● TASK STATEMENT:
Everything from the line with "Where should I click to: Switch" through the last line of the data below should be copied exactly, apart from the pictures.

● TASK MATERIAL:
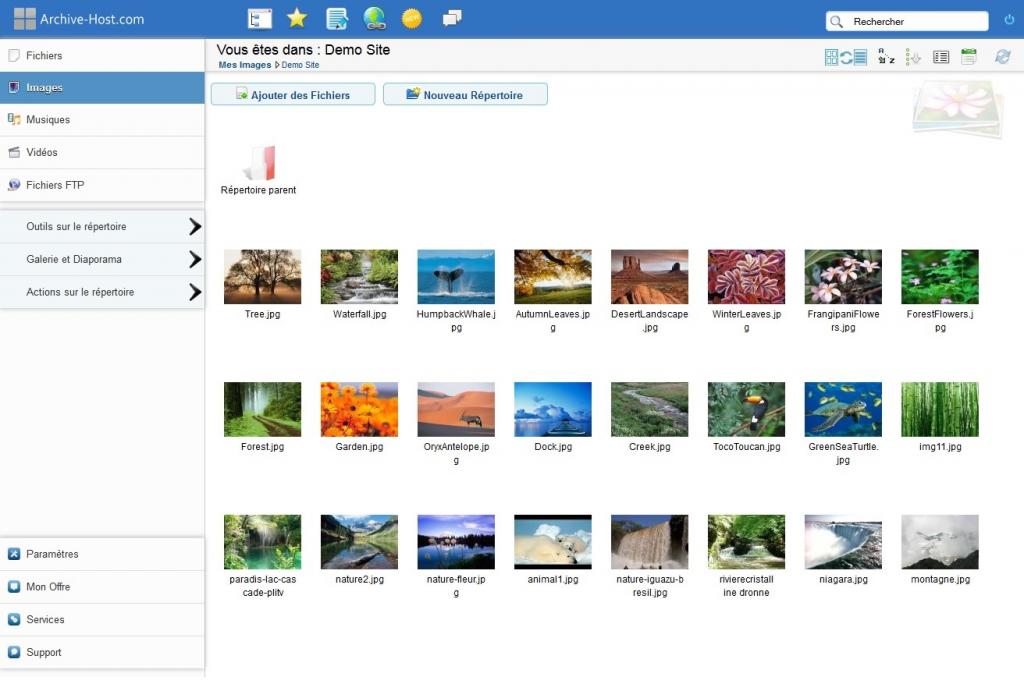Click the Mes Images breadcrumb link
Viewport: 1024px width, 684px height.
[244, 65]
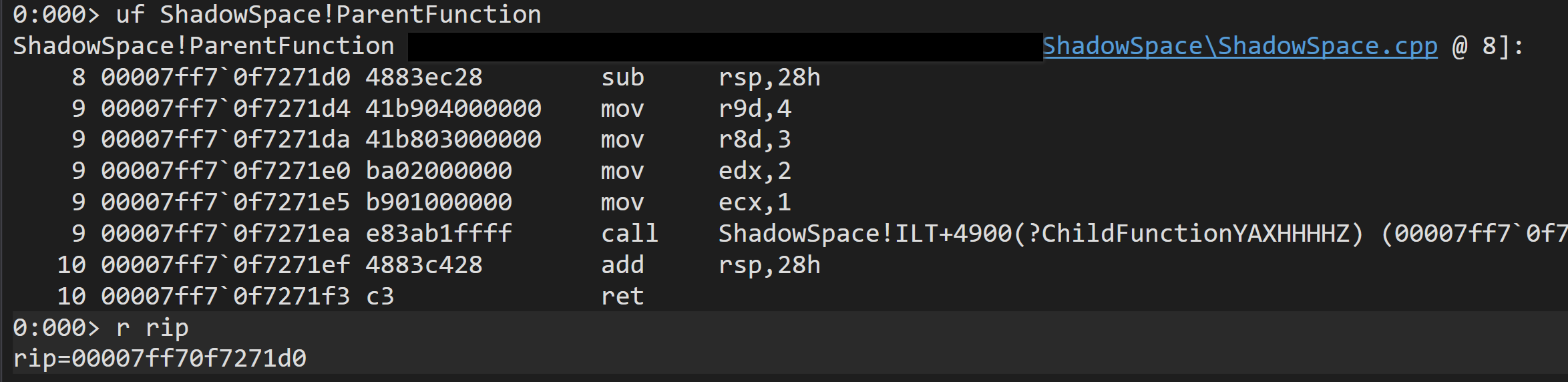1568x382 pixels.
Task: Select the 'ret' instruction mnemonic
Action: 622,296
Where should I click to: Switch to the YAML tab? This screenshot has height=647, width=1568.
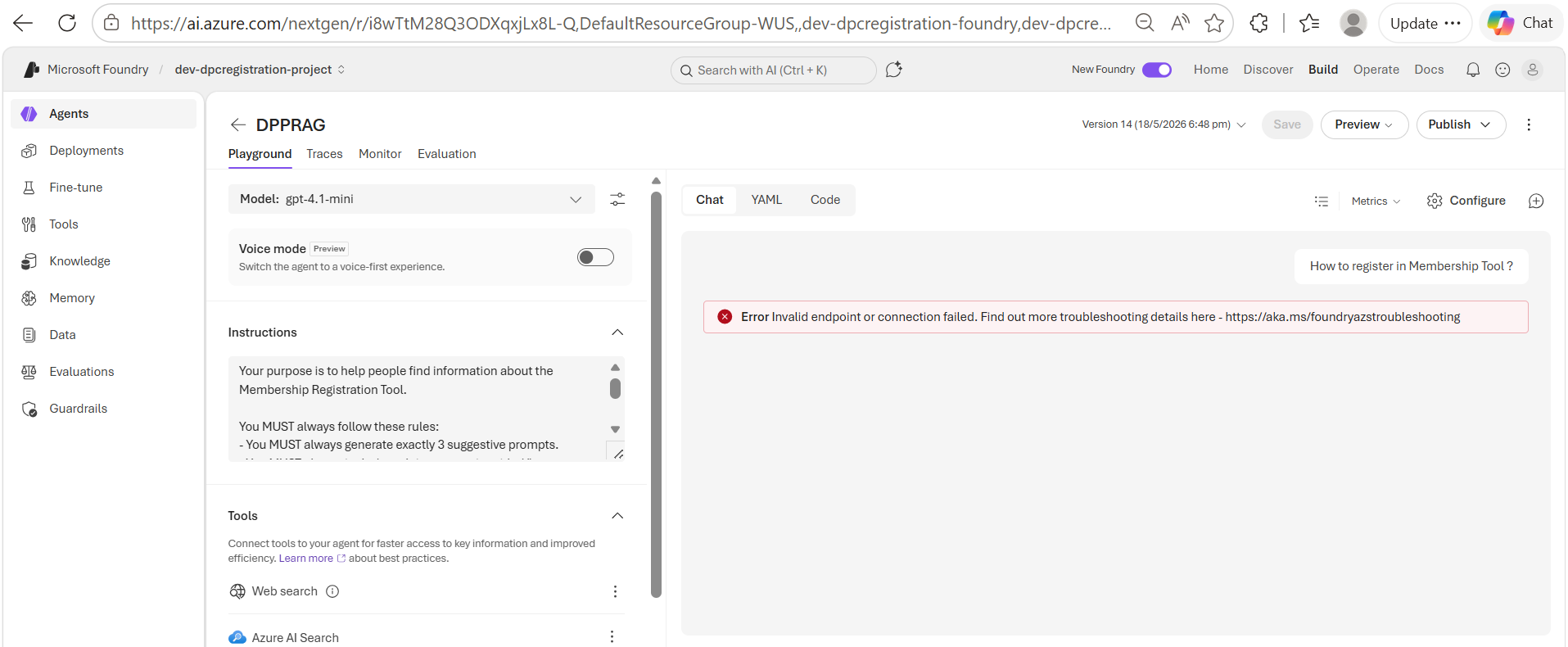coord(766,200)
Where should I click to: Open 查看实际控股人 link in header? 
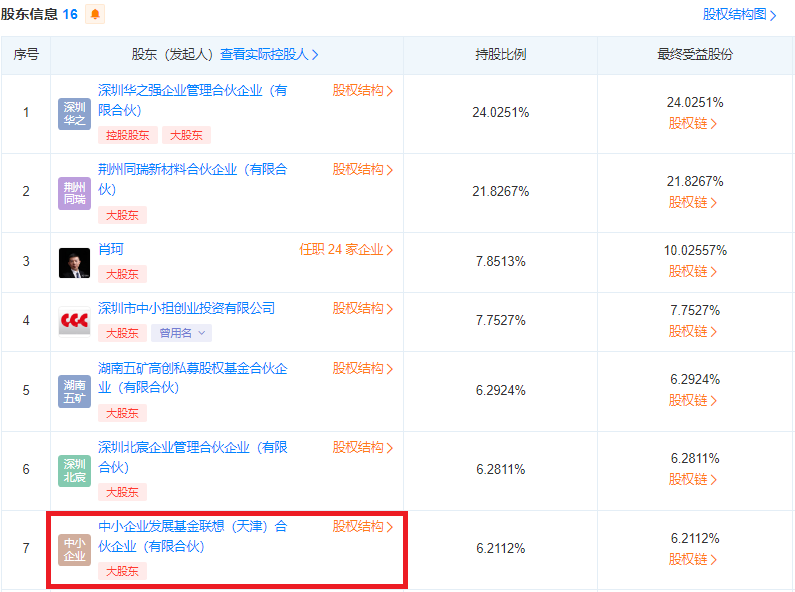click(269, 55)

● SOLUTION:
Where should I click to: Switch to the YAML tab? This screenshot has height=647, width=1568.
coord(766,200)
Where should I click to: Open 查看实际控股人 link in header? 
click(269, 55)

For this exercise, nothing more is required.